Sesotho-speaking and traditionalist, Mbeki placed great importance on education. Although it has been suggested, not least by Arnold Stofile (to whom Mbeki gave her religion), that she venture into politics, she has never been especially enamoured with the idea. "I wouldn't do as a member of parliament. You have to live with the people; you have to move among the people, to know their conditions [...]. Premier Makhenkesi says, 'I think you should belong to my government.' I say, 'No, that's not proper because, when I get there, I'll be as dull as you people.'" Her son, Thabo, attributed much of his political success to the wisdom of his mother, but she disagreed: "I wouldn't call it wisdom; it's an attitude, the attitude of self-last. He should forget about the ego and listen to the next man. That's really what he must do. I think he has managed; I think he has managed."

==Death and funeral==
Mbeki died in East London at Frere Hospital in June 2014.

She was given a provincial state funeral and buried in Dutywa.

Her funeral was attended by Deputy President Cyril Ramaphosa, Eastern Cape Premier Phumulo Masualle, one of the Rivonia Trialists Dr. Andrew Mlangeni, Minister in the Presidency Jeff Radebe, Minister of Science and Technology Naledi Pandor, Minister of Defence and Military Veterans Nosiviwe Mapisa-Nqakula and her husband former Minister Charles Nqakula, Minister of Human Settlements, Water and Sanitation Lindiwe Sisulu, OR Tambo's son Dali Tambo, Brigalia Bam, Grace Machel, Winnie Mandela, IFP leader Mangosuthu Buthelezi, EFF leader Julius Malema, Xhosa King Zwelonke Sigcawu, abaThembu King Buyelekhaya Dalindyebo, Rev. Frank Chikane, Archbishop Njongonkulu Ndungane, Bishop Malusi Mpumlwana, Archbishop Thabo Makgoba, Bishop Mvume Dandala and other distinguished guests and prominent politicians.

President Jacob Zuma never attended due to the health situation but he announced that all flags in the province to be flown half-mast as from 7 June until the burial day.

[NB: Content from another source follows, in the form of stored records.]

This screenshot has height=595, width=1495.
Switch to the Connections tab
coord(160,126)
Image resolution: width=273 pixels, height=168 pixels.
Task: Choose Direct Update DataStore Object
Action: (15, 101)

==Awards and recognition==
Mbeki won the Community Builder of the Year award (for which she had to go "all the way to Johannesburg"), a NAFCOC founder member award, a Transkei chamber stalwart award, the King Cetshwayo African Image Award, and the Eastern Cape arts and culture award for Khanyisa, given her by Arnold Stofile. She was also awarded the Order of the Baobab in 2006 for her "exceptional contribution to the economic upliftment of the underprivileged communities of the Eastern Cape and her commitment to the fight against apartheid." In 2012, she was awarded the degree of Doctor of Laws honoris causa by the Rhodes University.